The only thing the one per cent rule says is that a property must be rented for one per cent or more of its total initial cost. The Capital Asset Pricing Model (CAPM) is a more comprehensive valuation tool. The CAPM introduces the concepts of risk and opportunity cost in its application to real estate investment. While it may be similar to the income approach, the gross income multiplier approach does not use net operating income as the capitalisation rate, but gross income.

Return on investment, or ROI, is one of the most common terms used in real estate. ROI shows the expected returns from a given transaction as a percentage and is relatively simple to calculate. This makes it an easy benchmark for investors analysing deals. To calculate the ROI of a property, take the estimated annual rate of return, divide it by the price of the property and then convert it into a percentage.

Rental properties have been known to yield between five and ten per cent, and some investments even exceed ten per cent. You do not have to take out a mortgage to **rent** a property. You can buy with cash if you wish. But it is worth noting that leveraging loans for rental property does not always mean higher risk, or worse cash returns.

You take the value of the property and divide it by the gross rental income for the year. The resulting figure is known as the gross rental multiplier (GRM). It is also known as the gross income multiplier (GIM). Find rental data including gross rent, net rent and gross yield - everything you need to make informed investment decisions.

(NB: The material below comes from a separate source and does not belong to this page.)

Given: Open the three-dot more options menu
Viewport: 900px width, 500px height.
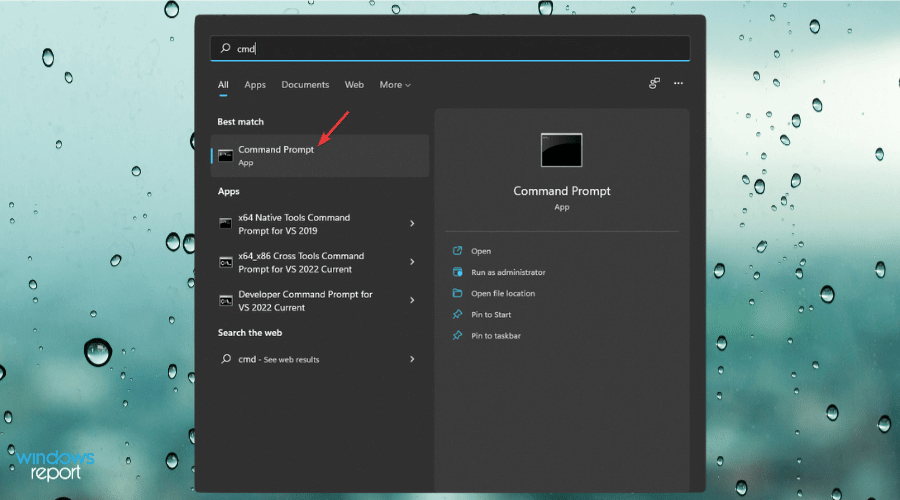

While it is not impossible to have a non-existent vacancy rate, the possibility of vacancy must be taken into account when calculating potential rental expenses. A friend of mine who also invests in rental properties insists that all of his properties produce at least a 6 per cent return on ashes. While these calculations may seem daunting at first, understanding how rental income and other things are calculated is crucial to the analysis of any deal. As a rule of thumb, expect your rental property expenses to be around 50 per cent of the rent (also known as the 50 per cent rule).

The Capital Asset Pricing Model (CAPM) is a more accurate means of assessing potential rental income. To calculate the profit or return on any investment, first take the total return on the investment and subtract the original cost of the investment. If the neighbourhood is clean, pleasant and safe, your rental will attract tenants who also value those things. If I have a long list of potential properties, I will narrow my list to those whose gross rent multipliers are in the lowest 10-20% of the market.

Now, let's look at some calculations you can make to determine if a property is worth investing in. Some sellers will be much more flexible than others when it comes to negotiating, so this is an imperfect way to evaluate properties. If there is no rental history available for that property, check rental listings for comparable properties in the area, ask a local property manager for an opinion or get a rental appraisal. We have included a mortgage calculator for rental properties in the broader rental cash flow calculator above to make it easier to crunch the numbers if you are leveraging other people's money to build your rental portfolio.

The income approach focuses on the potential return on the rental property relative to the initial investment.